3 Are We Going Green? 

 

Happy new year! 

Today, I searched for articles on massive projects of Saudi Arabian as I heard that the prince of Saudi visited South Korea last November to attend the ‘Korea-Saudi Investment Forum 2022’. Through this forum, two countries signed MOUs for economic cooperation across various industries - mainly the development of renewable energy and construction, including investment in agriculture and services. Korean companies will cooperate with the project ‘Neom City’, a smart city promoted by Saudi. And the Korean government also announced that it will actively support it.
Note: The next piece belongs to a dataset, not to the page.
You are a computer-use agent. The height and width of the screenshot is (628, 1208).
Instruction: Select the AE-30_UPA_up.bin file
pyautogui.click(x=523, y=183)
(Check this cool website of Neom! https://www.neom.com/

With this cooperation, Saudi can realise its national vision to break away from its oil-centred economy - developing hydrogen locomotives and building railway networks, promoting plants producing green hydrogen and ammonia with high-tech construction methods. For more information about the forum, click this link; https://www.koreatimes.co.kr/www/tech/2022/11/113_339986.html 

 

Therefore since the forum, many interviews and articles commenting on this have been out. The government is very much looking forward to this project and has a positive view of this project and cooperation, but the experts are not. Most of them doubt the practicality of the project plan and its benefits to our country. Maybe the prince regards this project as a prototype of migration to Mars. To be honest, it is expected that Saudi will produce and use 100 per cent of renewable energy instead of oil. The advocates of this project are drawing an optimistic future, however, can we be sure that its process is eco-friendly? Can oil usage and carbon emissions be restrained? Likewise, many companies, environmental organisations and individuals across the world are trying to make the earth greener, but the process isn’t that 'green'. We already have witnessed many companies' attempts to do so-called greenwashing on their brands focused more on advertising. 

 

Every day, I feel that voice of green is whispering to us and pulling our minds and eyes into its illusion - be eco-friendly, be natural, be organic, be safe, be relaxed, etc. We might have lived and looked at the world through a green filter, which means we cannot tell which one has real green colour. Normally, the sign of danger appears in red, but how can we notice this colour with a green filter on us? Maybe we have to know that wearing the green filter is a real danger sign in itself. Don’t you think the colour green seems to have more than many concepts that symbolise it? 

 

Green politics is also applied to digital ecology, especially for more efficient data processing. For example, the IMG processing mechanisms of the cameras have developed for higher image quality; de-noise, auto-focus, and auto-stabilisation. It only analyses and processes selective data, not every data, for faster and more powerful performance. Another example is ads blocking programs on the web. It’s hard for users to avoid tracking from websites. So, Google made ‘My Ad Centre’ in which users can manage ads showing on web pages. But this is tricky because they still use mechanisms of analysing personal information! Google changes people's perceptions by giving authority to set preferences. We are living somewhere between data protection and invasion. 

 

When I imagine this green landscape, the powerful image from the night vision device which is originally used for military purposes, but now this technology is gradually permeating into daily life. For example, you can watch what your furry friends or kids are doing even in the dark and remote from you. And it can detect the obstacles around the vehicle during the night. Autonomous mode allows the drivers can be relaxed inside the vehicle. As such, this technic protects us from unexpected accidents, but at the same time, it also makes us feel anxious like we are under surveillance.

I want to show you a jarring landscape, which makes us sustain incomplete living without certainty, with the ambivalent 'green' concept. 

Green does not refer to safety anymore but efficiency and optimisation. 

And I want to ask you; are we really living a green life?